* _Extracted information_:
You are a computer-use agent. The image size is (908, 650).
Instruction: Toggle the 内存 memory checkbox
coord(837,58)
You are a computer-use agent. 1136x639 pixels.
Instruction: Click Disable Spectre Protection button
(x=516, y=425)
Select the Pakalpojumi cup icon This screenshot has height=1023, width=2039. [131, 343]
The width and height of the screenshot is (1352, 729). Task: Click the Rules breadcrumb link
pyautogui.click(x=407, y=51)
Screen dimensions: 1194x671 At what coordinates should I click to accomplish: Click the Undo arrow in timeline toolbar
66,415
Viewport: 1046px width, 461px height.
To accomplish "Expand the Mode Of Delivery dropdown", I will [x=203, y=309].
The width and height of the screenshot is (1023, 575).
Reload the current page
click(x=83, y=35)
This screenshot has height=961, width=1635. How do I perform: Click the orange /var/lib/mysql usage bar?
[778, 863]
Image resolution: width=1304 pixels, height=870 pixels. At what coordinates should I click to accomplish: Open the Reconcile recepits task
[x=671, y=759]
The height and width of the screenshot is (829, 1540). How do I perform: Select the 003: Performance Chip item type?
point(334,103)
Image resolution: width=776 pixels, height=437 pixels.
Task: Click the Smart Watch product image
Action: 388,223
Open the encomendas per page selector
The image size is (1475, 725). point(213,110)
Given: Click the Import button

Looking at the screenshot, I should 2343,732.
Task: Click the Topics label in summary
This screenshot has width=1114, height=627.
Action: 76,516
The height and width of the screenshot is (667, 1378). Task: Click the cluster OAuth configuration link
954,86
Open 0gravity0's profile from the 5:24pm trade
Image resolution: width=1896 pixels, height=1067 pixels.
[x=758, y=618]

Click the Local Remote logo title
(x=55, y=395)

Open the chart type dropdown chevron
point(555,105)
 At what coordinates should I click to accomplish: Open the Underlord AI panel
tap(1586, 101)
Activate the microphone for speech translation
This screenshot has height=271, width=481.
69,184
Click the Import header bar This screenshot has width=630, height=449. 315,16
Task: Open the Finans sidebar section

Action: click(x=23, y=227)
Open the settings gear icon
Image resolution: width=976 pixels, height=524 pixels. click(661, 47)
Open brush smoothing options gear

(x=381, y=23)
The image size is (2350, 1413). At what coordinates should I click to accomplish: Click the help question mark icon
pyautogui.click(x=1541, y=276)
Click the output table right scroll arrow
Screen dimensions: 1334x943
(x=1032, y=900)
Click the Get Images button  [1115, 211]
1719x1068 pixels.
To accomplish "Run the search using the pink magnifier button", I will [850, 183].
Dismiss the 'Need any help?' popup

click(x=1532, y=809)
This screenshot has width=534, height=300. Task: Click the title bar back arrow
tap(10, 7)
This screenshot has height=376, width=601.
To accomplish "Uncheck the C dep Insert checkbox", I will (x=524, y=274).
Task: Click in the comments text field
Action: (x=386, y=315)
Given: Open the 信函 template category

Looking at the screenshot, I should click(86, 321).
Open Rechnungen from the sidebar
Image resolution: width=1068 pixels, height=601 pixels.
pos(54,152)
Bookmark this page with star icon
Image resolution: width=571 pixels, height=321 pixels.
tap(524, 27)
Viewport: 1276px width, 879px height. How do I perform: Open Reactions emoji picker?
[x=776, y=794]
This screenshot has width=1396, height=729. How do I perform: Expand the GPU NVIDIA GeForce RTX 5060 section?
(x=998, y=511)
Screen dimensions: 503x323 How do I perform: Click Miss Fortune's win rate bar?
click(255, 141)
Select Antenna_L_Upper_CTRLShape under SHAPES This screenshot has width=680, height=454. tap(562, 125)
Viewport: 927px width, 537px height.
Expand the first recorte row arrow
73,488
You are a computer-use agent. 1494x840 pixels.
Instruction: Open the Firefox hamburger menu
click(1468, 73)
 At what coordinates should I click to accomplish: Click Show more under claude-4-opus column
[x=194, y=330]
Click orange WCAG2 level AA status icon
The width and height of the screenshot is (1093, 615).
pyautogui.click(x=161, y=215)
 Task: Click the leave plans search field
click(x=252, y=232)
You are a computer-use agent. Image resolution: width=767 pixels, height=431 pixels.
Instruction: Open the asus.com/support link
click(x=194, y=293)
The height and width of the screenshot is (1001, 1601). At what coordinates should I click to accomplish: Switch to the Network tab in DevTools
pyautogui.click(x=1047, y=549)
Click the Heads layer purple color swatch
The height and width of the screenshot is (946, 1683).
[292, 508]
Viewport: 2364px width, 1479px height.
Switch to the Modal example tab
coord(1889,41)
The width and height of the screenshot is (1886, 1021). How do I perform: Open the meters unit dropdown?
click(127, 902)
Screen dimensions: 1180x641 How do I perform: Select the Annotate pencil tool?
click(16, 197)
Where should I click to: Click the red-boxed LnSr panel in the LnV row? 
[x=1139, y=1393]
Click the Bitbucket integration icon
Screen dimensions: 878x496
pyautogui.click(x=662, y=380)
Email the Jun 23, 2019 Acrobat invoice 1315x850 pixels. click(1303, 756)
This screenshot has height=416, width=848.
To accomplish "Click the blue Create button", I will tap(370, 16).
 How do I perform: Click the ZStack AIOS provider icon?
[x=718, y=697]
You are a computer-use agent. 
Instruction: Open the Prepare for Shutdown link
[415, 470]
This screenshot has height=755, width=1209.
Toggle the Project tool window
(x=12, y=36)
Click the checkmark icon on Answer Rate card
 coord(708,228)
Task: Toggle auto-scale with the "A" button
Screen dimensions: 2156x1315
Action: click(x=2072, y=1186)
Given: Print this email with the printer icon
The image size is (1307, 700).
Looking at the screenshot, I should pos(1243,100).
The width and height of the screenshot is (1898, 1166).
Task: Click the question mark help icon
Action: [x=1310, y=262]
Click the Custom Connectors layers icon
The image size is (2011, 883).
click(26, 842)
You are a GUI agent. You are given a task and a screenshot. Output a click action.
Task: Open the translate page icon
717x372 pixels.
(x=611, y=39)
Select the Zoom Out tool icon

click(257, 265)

* _Exercise brief_:
Please give an exact copy of the entries above, from the line with "Instruction: Open the Firefox hamburger menu" down to the line with "Click the Heads layer purple color swatch", inclusive, and nothing else.

* _Reply_:
Instruction: Open the Firefox hamburger menu
click(1468, 73)
 At what coordinates should I click to accomplish: Click Show more under claude-4-opus column
[x=194, y=330]
Click orange WCAG2 level AA status icon
The width and height of the screenshot is (1093, 615).
pyautogui.click(x=161, y=215)
 Task: Click the leave plans search field
click(x=252, y=232)
You are a computer-use agent. Image resolution: width=767 pixels, height=431 pixels.
Instruction: Open the asus.com/support link
click(x=194, y=293)
The height and width of the screenshot is (1001, 1601). At what coordinates should I click to accomplish: Switch to the Network tab in DevTools
pyautogui.click(x=1047, y=549)
Click the Heads layer purple color swatch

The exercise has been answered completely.